[Data extract]

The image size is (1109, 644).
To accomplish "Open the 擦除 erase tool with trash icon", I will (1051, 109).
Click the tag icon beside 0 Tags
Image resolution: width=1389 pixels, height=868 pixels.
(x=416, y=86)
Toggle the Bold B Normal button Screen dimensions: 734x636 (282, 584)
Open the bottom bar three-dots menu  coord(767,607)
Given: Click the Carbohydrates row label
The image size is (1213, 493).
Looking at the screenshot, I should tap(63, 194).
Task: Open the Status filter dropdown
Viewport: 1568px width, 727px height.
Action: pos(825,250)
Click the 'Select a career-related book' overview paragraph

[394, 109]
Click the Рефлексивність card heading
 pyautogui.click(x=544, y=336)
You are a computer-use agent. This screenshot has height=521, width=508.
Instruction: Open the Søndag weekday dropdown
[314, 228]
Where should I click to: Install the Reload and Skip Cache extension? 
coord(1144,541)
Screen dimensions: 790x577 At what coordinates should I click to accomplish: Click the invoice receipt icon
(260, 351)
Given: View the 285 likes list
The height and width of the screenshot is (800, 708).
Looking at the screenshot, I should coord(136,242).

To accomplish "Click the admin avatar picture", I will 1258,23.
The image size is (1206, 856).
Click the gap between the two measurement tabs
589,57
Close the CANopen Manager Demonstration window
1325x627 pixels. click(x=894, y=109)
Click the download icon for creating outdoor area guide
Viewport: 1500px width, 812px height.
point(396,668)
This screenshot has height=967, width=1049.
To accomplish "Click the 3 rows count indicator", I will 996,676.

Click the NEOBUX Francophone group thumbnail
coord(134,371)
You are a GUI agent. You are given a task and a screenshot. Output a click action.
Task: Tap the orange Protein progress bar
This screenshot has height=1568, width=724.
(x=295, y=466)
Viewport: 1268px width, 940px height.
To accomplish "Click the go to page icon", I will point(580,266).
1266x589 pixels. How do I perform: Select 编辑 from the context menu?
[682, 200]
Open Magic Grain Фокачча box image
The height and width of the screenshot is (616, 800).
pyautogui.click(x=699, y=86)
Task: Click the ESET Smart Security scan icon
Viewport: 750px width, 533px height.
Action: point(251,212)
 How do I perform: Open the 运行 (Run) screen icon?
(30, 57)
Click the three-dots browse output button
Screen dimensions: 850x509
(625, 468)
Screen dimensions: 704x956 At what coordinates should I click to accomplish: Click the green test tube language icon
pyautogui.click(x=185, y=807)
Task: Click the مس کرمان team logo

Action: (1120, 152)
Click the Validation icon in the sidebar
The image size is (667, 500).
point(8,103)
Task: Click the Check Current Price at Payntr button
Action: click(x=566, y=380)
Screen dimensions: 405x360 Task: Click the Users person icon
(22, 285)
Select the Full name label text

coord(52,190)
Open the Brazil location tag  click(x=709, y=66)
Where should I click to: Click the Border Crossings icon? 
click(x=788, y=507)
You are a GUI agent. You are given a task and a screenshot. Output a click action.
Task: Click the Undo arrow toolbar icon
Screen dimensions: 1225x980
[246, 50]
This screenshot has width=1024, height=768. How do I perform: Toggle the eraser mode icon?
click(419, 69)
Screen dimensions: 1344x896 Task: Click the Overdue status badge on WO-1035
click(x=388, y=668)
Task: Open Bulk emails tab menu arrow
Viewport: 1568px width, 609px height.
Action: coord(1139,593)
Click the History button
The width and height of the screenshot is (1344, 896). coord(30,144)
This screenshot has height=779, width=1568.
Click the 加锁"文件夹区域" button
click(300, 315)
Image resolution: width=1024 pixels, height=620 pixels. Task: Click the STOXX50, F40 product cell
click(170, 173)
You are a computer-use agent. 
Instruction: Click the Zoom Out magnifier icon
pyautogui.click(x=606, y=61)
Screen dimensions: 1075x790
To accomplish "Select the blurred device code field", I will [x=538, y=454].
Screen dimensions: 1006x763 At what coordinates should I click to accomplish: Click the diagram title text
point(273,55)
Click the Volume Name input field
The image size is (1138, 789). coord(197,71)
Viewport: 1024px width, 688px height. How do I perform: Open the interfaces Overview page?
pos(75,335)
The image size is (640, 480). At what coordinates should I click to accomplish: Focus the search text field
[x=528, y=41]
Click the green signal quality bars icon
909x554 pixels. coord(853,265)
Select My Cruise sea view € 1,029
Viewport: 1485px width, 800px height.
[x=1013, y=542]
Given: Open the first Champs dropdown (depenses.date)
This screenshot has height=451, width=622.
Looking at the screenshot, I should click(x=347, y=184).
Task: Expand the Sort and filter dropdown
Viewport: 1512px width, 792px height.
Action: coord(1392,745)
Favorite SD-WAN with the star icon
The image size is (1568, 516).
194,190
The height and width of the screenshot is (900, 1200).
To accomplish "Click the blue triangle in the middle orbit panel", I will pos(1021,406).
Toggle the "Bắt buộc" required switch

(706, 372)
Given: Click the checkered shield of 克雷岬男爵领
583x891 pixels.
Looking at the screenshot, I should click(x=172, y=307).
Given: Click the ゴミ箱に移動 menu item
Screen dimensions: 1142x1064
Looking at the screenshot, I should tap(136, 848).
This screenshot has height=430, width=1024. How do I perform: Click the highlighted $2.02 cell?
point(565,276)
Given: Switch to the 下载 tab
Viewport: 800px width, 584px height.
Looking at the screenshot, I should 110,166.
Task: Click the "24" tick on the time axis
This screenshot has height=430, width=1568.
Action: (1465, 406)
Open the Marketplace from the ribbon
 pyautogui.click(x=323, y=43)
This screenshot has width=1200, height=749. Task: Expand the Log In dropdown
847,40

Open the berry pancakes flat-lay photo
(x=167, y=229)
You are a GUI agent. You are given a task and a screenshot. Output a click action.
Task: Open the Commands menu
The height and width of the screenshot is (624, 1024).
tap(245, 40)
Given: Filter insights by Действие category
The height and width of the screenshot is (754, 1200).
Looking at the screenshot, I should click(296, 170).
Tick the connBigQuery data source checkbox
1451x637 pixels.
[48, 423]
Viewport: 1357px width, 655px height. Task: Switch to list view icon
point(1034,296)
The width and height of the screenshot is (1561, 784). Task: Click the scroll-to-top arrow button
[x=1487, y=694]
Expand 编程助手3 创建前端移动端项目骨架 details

[/Data extract]

Your task:
Please retype all of the data above exactly as it appears.

Completed exercise:
The image size is (1109, 644).
To accomplish "Open the 擦除 erase tool with trash icon", I will (1051, 109).
Click the tag icon beside 0 Tags
Image resolution: width=1389 pixels, height=868 pixels.
(x=416, y=86)
Toggle the Bold B Normal button Screen dimensions: 734x636 (282, 584)
Open the bottom bar three-dots menu  coord(767,607)
Given: Click the Carbohydrates row label
The image size is (1213, 493).
Looking at the screenshot, I should tap(63, 194).
Task: Open the Status filter dropdown
Viewport: 1568px width, 727px height.
Action: pos(825,250)
Click the 'Select a career-related book' overview paragraph

[394, 109]
Click the Рефлексивність card heading
 pyautogui.click(x=544, y=336)
You are a computer-use agent. This screenshot has height=521, width=508.
Instruction: Open the Søndag weekday dropdown
[314, 228]
Where should I click to: Install the Reload and Skip Cache extension? 
coord(1144,541)
Screen dimensions: 790x577 At what coordinates should I click to accomplish: Click the invoice receipt icon
(260, 351)
Given: View the 285 likes list
The height and width of the screenshot is (800, 708).
Looking at the screenshot, I should coord(136,242).

To accomplish "Click the admin avatar picture", I will 1258,23.
The image size is (1206, 856).
Click the gap between the two measurement tabs
589,57
Close the CANopen Manager Demonstration window
1325x627 pixels. click(x=894, y=109)
Click the download icon for creating outdoor area guide
Viewport: 1500px width, 812px height.
point(396,668)
This screenshot has height=967, width=1049.
To accomplish "Click the 3 rows count indicator", I will 996,676.

Click the NEOBUX Francophone group thumbnail
coord(134,371)
You are a GUI agent. You are given a task and a screenshot. Output a click action.
Task: Tap the orange Protein progress bar
This screenshot has height=1568, width=724.
(x=295, y=466)
Viewport: 1268px width, 940px height.
To accomplish "Click the go to page icon", I will point(580,266).
1266x589 pixels. How do I perform: Select 编辑 from the context menu?
[682, 200]
Open Magic Grain Фокачча box image
The height and width of the screenshot is (616, 800).
pyautogui.click(x=699, y=86)
Task: Click the ESET Smart Security scan icon
Viewport: 750px width, 533px height.
Action: point(251,212)
 How do I perform: Open the 运行 (Run) screen icon?
(30, 57)
Click the three-dots browse output button
Screen dimensions: 850x509
(625, 468)
Screen dimensions: 704x956 At what coordinates should I click to accomplish: Click the green test tube language icon
pyautogui.click(x=185, y=807)
Task: Click the مس کرمان team logo

Action: (1120, 152)
Click the Validation icon in the sidebar
The image size is (667, 500).
point(8,103)
Task: Click the Check Current Price at Payntr button
Action: click(x=566, y=380)
Screen dimensions: 405x360 Task: Click the Users person icon
(22, 285)
Select the Full name label text

coord(52,190)
Open the Brazil location tag  click(x=709, y=66)
Where should I click to: Click the Border Crossings icon? 
click(x=788, y=507)
You are a GUI agent. You are given a task and a screenshot. Output a click action.
Task: Click the Undo arrow toolbar icon
Screen dimensions: 1225x980
[246, 50]
This screenshot has width=1024, height=768. How do I perform: Toggle the eraser mode icon?
click(419, 69)
Screen dimensions: 1344x896 Task: Click the Overdue status badge on WO-1035
click(x=388, y=668)
Task: Open Bulk emails tab menu arrow
Viewport: 1568px width, 609px height.
Action: coord(1139,593)
Click the History button
The width and height of the screenshot is (1344, 896). coord(30,144)
This screenshot has height=779, width=1568.
Click the 加锁"文件夹区域" button
click(300, 315)
Image resolution: width=1024 pixels, height=620 pixels. Task: Click the STOXX50, F40 product cell
click(170, 173)
You are a computer-use agent. 
Instruction: Click the Zoom Out magnifier icon
pyautogui.click(x=606, y=61)
Screen dimensions: 1075x790
To accomplish "Select the blurred device code field", I will [x=538, y=454].
Screen dimensions: 1006x763 At what coordinates should I click to accomplish: Click the diagram title text
point(273,55)
Click the Volume Name input field
The image size is (1138, 789). coord(197,71)
Viewport: 1024px width, 688px height. How do I perform: Open the interfaces Overview page?
pos(75,335)
The image size is (640, 480). At what coordinates should I click to accomplish: Focus the search text field
[x=528, y=41]
Click the green signal quality bars icon
909x554 pixels. coord(853,265)
Select My Cruise sea view € 1,029
Viewport: 1485px width, 800px height.
[x=1013, y=542]
Given: Open the first Champs dropdown (depenses.date)
This screenshot has height=451, width=622.
Looking at the screenshot, I should click(x=347, y=184).
Task: Expand the Sort and filter dropdown
Viewport: 1512px width, 792px height.
Action: coord(1392,745)
Favorite SD-WAN with the star icon
The image size is (1568, 516).
194,190
The height and width of the screenshot is (900, 1200).
To accomplish "Click the blue triangle in the middle orbit panel", I will pos(1021,406).
Toggle the "Bắt buộc" required switch

(706, 372)
Given: Click the checkered shield of 克雷岬男爵领
583x891 pixels.
Looking at the screenshot, I should click(x=172, y=307).
Given: Click the ゴミ箱に移動 menu item
Screen dimensions: 1142x1064
Looking at the screenshot, I should tap(136, 848).
This screenshot has height=430, width=1024. How do I perform: Click the highlighted $2.02 cell?
point(565,276)
Given: Switch to the 下载 tab
Viewport: 800px width, 584px height.
Looking at the screenshot, I should 110,166.
Task: Click the "24" tick on the time axis
This screenshot has height=430, width=1568.
Action: (1465, 406)
Open the Marketplace from the ribbon
 pyautogui.click(x=323, y=43)
This screenshot has width=1200, height=749. Task: Expand the Log In dropdown
847,40

Open the berry pancakes flat-lay photo
(x=167, y=229)
You are a GUI agent. You are given a task and a screenshot. Output a click action.
Task: Open the Commands menu
The height and width of the screenshot is (624, 1024).
tap(245, 40)
Given: Filter insights by Действие category
The height and width of the screenshot is (754, 1200).
Looking at the screenshot, I should click(296, 170).
Tick the connBigQuery data source checkbox
1451x637 pixels.
[48, 423]
Viewport: 1357px width, 655px height. Task: Switch to list view icon
point(1034,296)
The width and height of the screenshot is (1561, 784). Task: Click the scroll-to-top arrow button
[x=1487, y=694]
Expand 编程助手3 创建前端移动端项目骨架 details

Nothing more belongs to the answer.